>> start PASSAGE GIVEN

This rule relating to apparent authority was derived from Bowstead on Agency, and quoted with approval by STRATFORD J in Monzali v Smith 1929 AD 382..., where it is stated that –

“Where any person, by words or conduct, represents, or permits it to be represented that another has authority to act on his behalf, he is bound by the acts of such other persons with respect to anyone dealing with him as an agent on the faith of any such representation, to the same extent as if such other person had authority which he so represented.”

 At p293 of Bowstead on Agency 15th ed 1985, the author states that –

“Where a person is held out by the company as having an authority that he might consistently, with the provisions of the Memorandum and Articles, possess, a third party is, in some cases, entitled to assume that he has authority, and, that the relevant procedures of indoor management (the documents concerning which are not available to him) for giving him this authority, have been completed...,.

The first type of holding out occurs where the agent is appointed to a position carrying with it a usual authority, eg. that of Managing Director. Here, provided that the act performed by the agent is within the usual authority of persons holding a position such as that held by the agent, an estoppel operates against the company, and it is bound by his acts, even though these were unauthorised or, even though, the procedures necessary for authorising him had not been applied.”

>> end PASSAGE GIVEN
>> start DATASET ROWS

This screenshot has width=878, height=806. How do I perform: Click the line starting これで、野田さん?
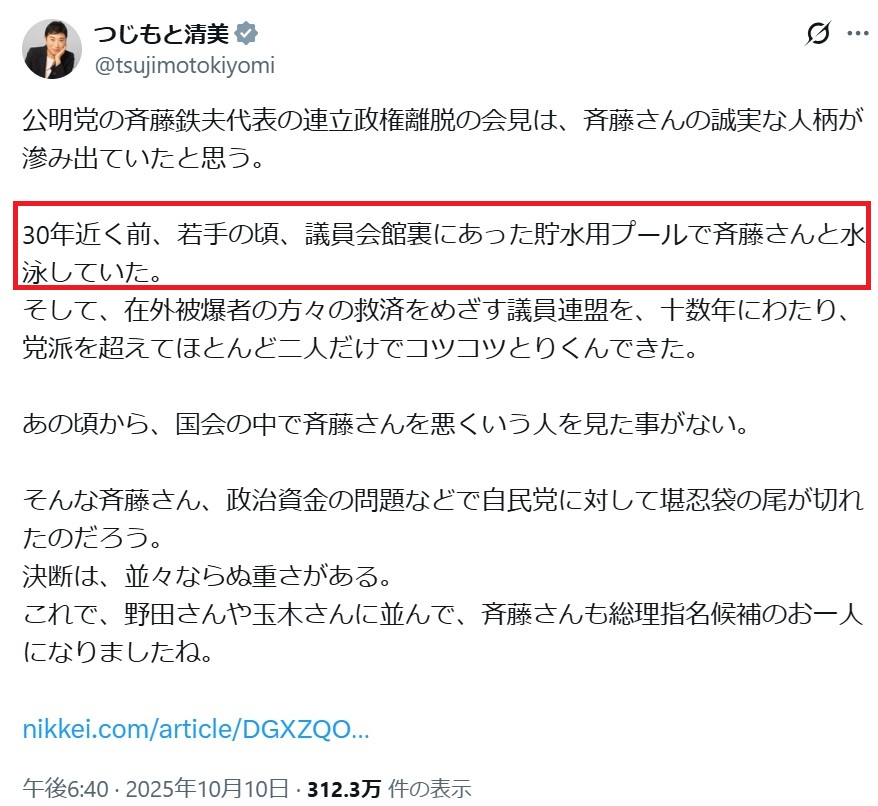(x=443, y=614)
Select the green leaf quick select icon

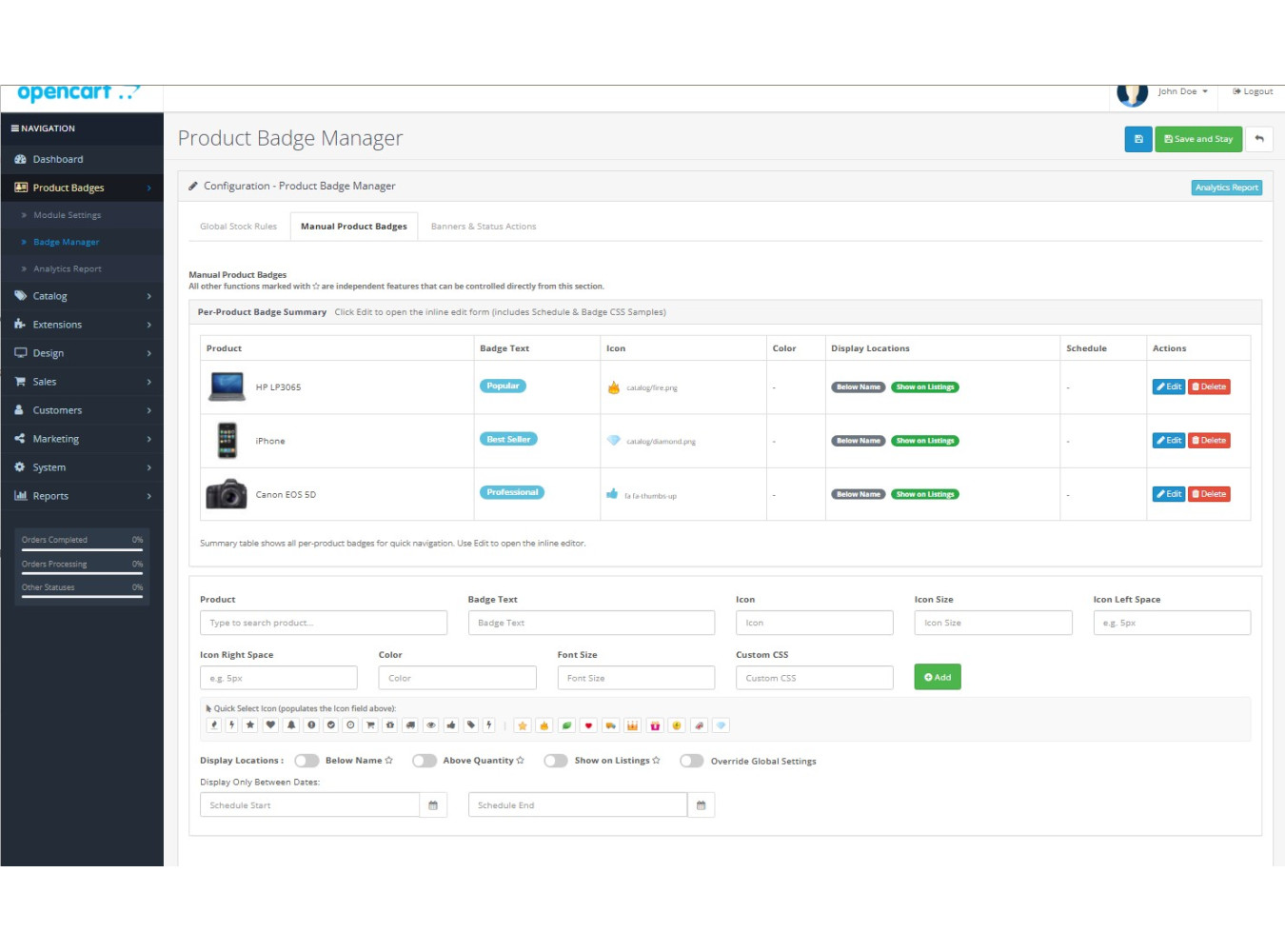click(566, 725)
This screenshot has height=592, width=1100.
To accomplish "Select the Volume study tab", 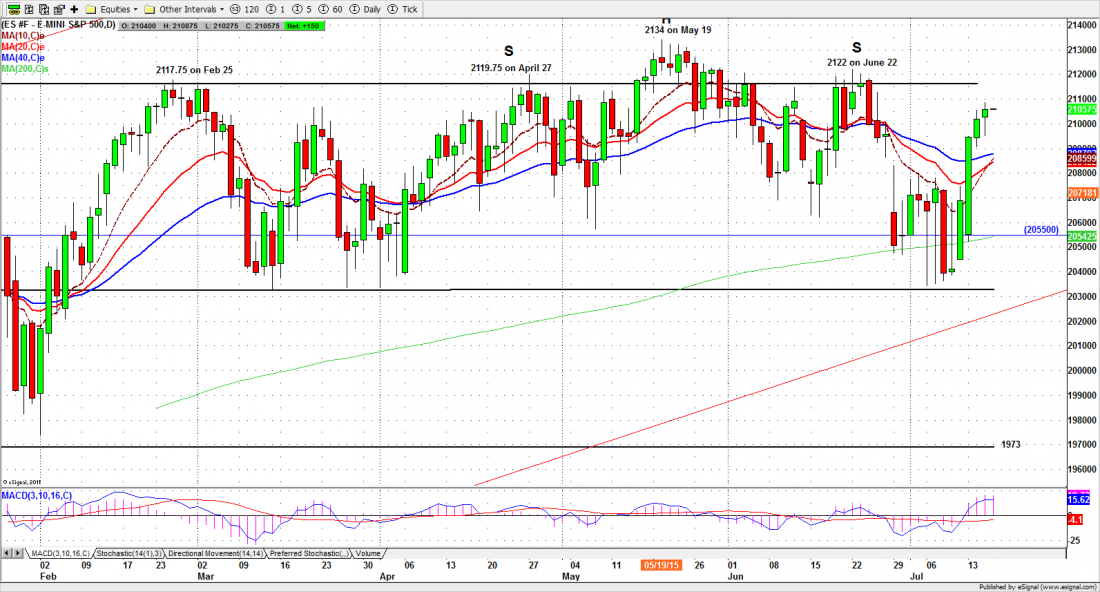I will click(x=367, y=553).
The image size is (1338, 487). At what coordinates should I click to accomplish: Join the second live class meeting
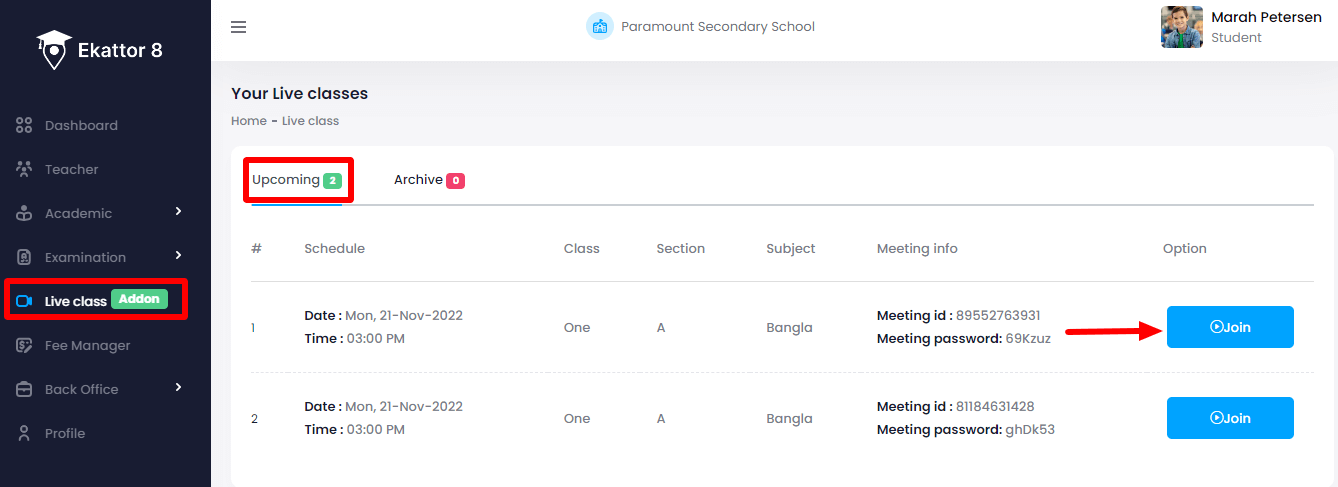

>> end DATASET ROWS
>> start DATASET ROWS

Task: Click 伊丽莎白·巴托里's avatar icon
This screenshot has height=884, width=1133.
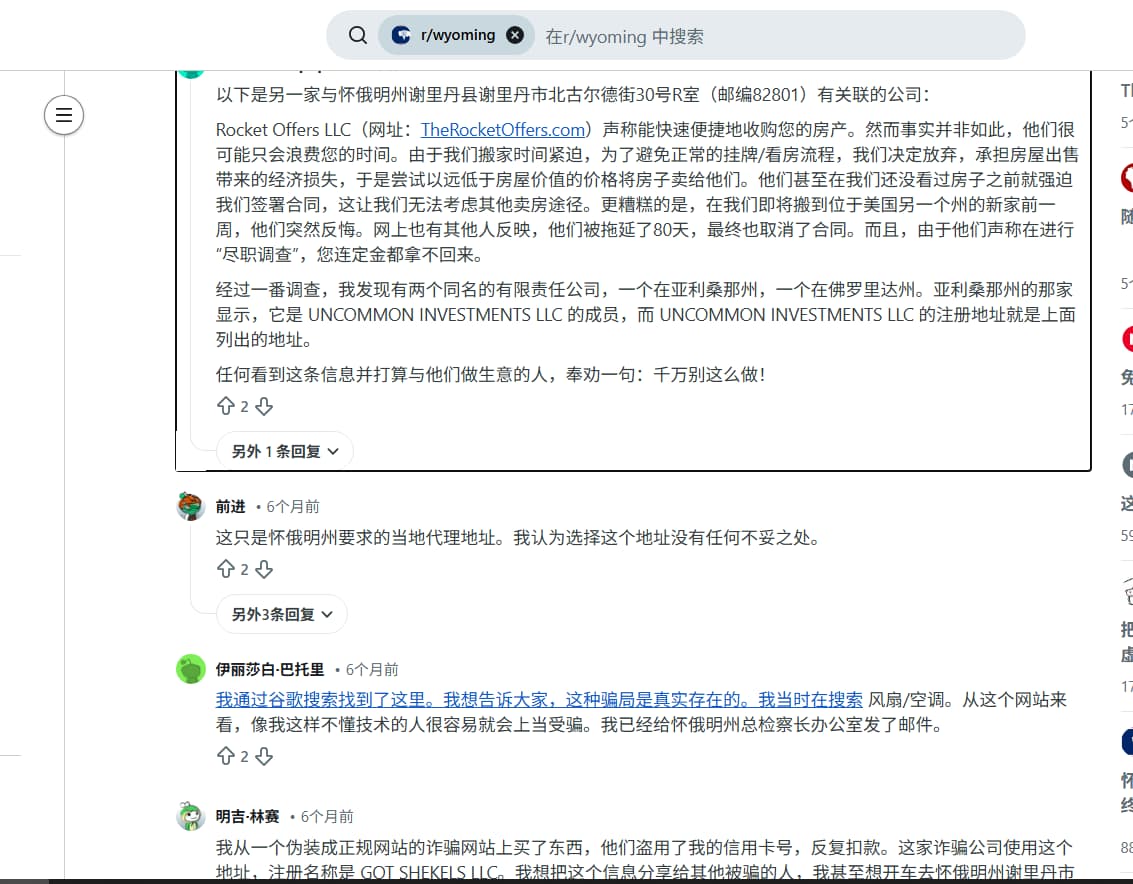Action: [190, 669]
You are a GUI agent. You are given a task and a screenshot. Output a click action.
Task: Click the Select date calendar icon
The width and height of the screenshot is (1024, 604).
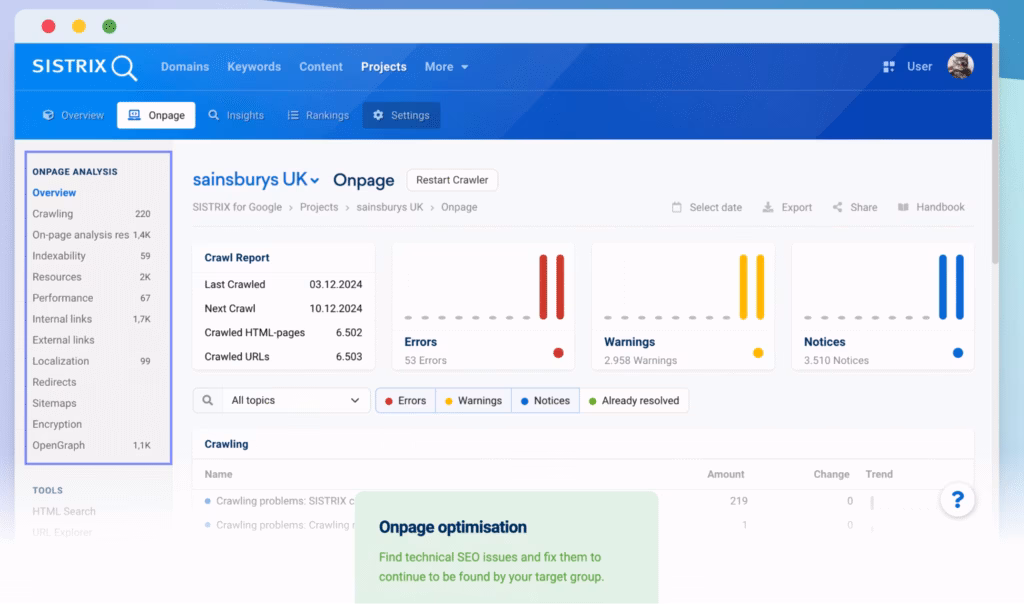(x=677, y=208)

>> end DATASET ROWS

[SHORT PROBLEM 1]
Answer these from the passage on apparent authority:
(a) Which judge quoted the rule with approval, and in which case?
(b) Which edition and year of Bowstead on Agency does the passage cite at p293?
(c) What position does the passage give as an example of one carrying a usual authority?
[SHORT PROBLEM 2]
Decide whether each statement agrees with the passage on apparent authority. Answer yes or no and quote the words that decide it.
(a) The rule on apparent authority was derived from Bowstead on Agency.
(b) Under the first type of holding out, the company is bound only if the procedures for authorizing the agent were applied.
(c) The documents concerning indoor management are available to the third party.
[SHORT PROBLEM 3] Pick up the passage on apparent authority after its last sentence and carry it forward.
The data has no role in this work.

[EXERCISE ANSWER 1]
(a) STRATFORD J, in Monzali v Smith 1929 AD 382.
(b) The 15th edition, 1985.
(c) Managing Director.

[EXERCISE ANSWER 2]
(a) Yes: "This rule relating to apparent authority was derived from Bowstead on Agency"
(b) No: "it is bound by his acts, even though these were unauthorised or, even though, the procedures necessary for authorising him had not been applied"
(c) No: "(the documents concerning which are not available to him)"

[EXERCISE ANSWER 3]
Clearly, therefore, when one is appointed to a certain position, or post, the principal represents, by such, that that person/agent has such powers as other persons holding similar positions in companies dealing in similar businesses. See Reed N.O. v Sagers Motor (Pvt) Ltd 1970 (1) SA 521 (RAD)...,.; Stewart v Zagreb Properties (Pvt) Ltd 1971 (2) SA 349 (RAD); and Southern Life Association Ltd v Beyleveld N.O. 1989 (1) SA 496 (A)...,.  

Mr. Michael Hanyani, as Managing Director, has certain powers expected of a Managing Director of a company.

Directorship re: Approach, Powers, Boardroom Disputes and Collective Responsibility

In Moresby White v Rangeland Ltd 1952 (4) SA 285 (SR)..., TREDGOLD CJ had this to say about the position of a Managing Director –

“The term 'Managing Director' has become virtually a term of art in Company Law, and is applied to a Director who is vested by the Board of Directors with all, or substantial part, of its general powers of the control of the affairs of the company. He is the direct, and immediate, representative of the Board, fully recognised as such for certain legal purposes.., and acts within his ostensible authority to bind the company in its dealings with other parties...,. A fully accredited Managing Director, acting in that capacity, acts as the company itself, just as the Board so acts.”

The first respondent's contention that Mr. Michael Hanyani had not been specifically authorised to sign the irrevocable offer letter, and to negotiate and agree on the purchase price was bereft of the reality.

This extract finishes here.